▸ Recorded information
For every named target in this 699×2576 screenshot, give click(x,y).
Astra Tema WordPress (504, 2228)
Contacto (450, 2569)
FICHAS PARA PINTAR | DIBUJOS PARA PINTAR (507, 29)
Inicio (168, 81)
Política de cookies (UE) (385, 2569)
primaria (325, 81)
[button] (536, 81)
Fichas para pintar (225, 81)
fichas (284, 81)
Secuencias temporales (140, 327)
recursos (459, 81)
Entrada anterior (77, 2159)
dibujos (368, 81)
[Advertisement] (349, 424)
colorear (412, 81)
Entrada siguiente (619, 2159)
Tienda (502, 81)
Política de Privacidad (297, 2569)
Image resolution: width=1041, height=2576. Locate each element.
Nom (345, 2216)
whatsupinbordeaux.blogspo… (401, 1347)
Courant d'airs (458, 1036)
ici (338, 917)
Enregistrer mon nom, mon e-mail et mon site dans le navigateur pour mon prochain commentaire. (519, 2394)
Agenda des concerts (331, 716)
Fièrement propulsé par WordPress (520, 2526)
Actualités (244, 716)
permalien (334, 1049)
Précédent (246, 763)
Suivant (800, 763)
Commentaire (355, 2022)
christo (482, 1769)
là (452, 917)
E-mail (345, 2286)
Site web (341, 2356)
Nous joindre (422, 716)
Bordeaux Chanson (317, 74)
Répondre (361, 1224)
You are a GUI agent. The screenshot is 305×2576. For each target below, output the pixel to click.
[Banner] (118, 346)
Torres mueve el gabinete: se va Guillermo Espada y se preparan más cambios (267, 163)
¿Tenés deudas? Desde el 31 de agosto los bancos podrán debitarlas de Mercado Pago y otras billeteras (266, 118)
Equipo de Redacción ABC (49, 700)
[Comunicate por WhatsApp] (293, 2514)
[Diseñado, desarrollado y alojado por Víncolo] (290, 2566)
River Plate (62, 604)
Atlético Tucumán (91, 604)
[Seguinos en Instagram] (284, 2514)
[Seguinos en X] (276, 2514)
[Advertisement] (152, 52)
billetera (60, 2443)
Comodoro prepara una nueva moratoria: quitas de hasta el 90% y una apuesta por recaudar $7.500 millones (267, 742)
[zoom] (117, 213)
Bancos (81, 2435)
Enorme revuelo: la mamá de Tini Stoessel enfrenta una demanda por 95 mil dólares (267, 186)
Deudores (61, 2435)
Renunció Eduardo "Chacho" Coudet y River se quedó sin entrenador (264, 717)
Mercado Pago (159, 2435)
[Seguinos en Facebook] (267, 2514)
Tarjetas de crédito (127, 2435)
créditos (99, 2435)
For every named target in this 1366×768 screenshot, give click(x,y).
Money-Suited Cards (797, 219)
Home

▸ Given problem
Copy out all of the records above again, replacing every instance of "screenshot" with "screen capture" and leaving everything else unchanged.

▸ Written reply
For every named target in this 699×2576 screen capture, give click(x,y).
Astra Tema WordPress (504, 2228)
Contacto (450, 2569)
FICHAS PARA PINTAR | DIBUJOS PARA PINTAR (507, 29)
Inicio (168, 81)
Política de cookies (UE) (385, 2569)
primaria (325, 81)
[button] (536, 81)
Fichas para pintar (225, 81)
fichas (284, 81)
Secuencias temporales (140, 327)
recursos (459, 81)
Entrada anterior (77, 2159)
dibujos (368, 81)
[Advertisement] (349, 424)
colorear (412, 81)
Entrada siguiente (619, 2159)
Tienda (502, 81)
Política de Privacidad (297, 2569)
Image resolution: width=1041, height=2576. Locate each element.
Nom (345, 2216)
whatsupinbordeaux.blogspo… (401, 1347)
Courant d'airs (458, 1036)
ici (338, 917)
Enregistrer mon nom, mon e-mail et mon site dans le navigateur pour mon prochain commentaire. (519, 2394)
Agenda des concerts (331, 716)
Fièrement propulsé par WordPress (520, 2526)
Actualités (244, 716)
permalien (334, 1049)
Précédent (246, 763)
Suivant (800, 763)
Commentaire (355, 2022)
christo (482, 1769)
là (452, 917)
E-mail (345, 2286)
Site web (341, 2356)
Nous joindre (422, 716)
Bordeaux Chanson (317, 74)
Répondre (361, 1224)
You are a GUI agent. The screen capture is 305×2576. For each target below, output the pixel to click.
[Banner] (118, 346)
Torres mueve el gabinete: se va Guillermo Espada y se preparan más cambios (267, 163)
¿Tenés deudas? Desde el 31 de agosto los bancos podrán debitarlas de Mercado Pago y otras billeteras (266, 118)
Equipo de Redacción ABC (49, 700)
[Comunicate por WhatsApp] (293, 2514)
[Diseñado, desarrollado y alojado por Víncolo] (290, 2566)
River Plate (62, 604)
Atlético Tucumán (91, 604)
[Seguinos en Instagram] (284, 2514)
[Seguinos en X] (276, 2514)
[Advertisement] (152, 52)
billetera (60, 2443)
Comodoro prepara una nueva moratoria: quitas de hasta el 90% y una apuesta por recaudar $7.500 millones (267, 742)
[zoom] (117, 213)
Bancos (81, 2435)
Enorme revuelo: la mamá de Tini Stoessel enfrenta una demanda por 95 mil dólares (267, 186)
Deudores (61, 2435)
Renunció Eduardo "Chacho" Coudet y River se quedó sin entrenador (264, 717)
Mercado Pago (159, 2435)
[Seguinos en Facebook] (267, 2514)
Tarjetas de crédito (127, 2435)
créditos (99, 2435)
For every named target in this 1366×768 screen capture, give click(x,y).
Money-Suited Cards (797, 219)
Home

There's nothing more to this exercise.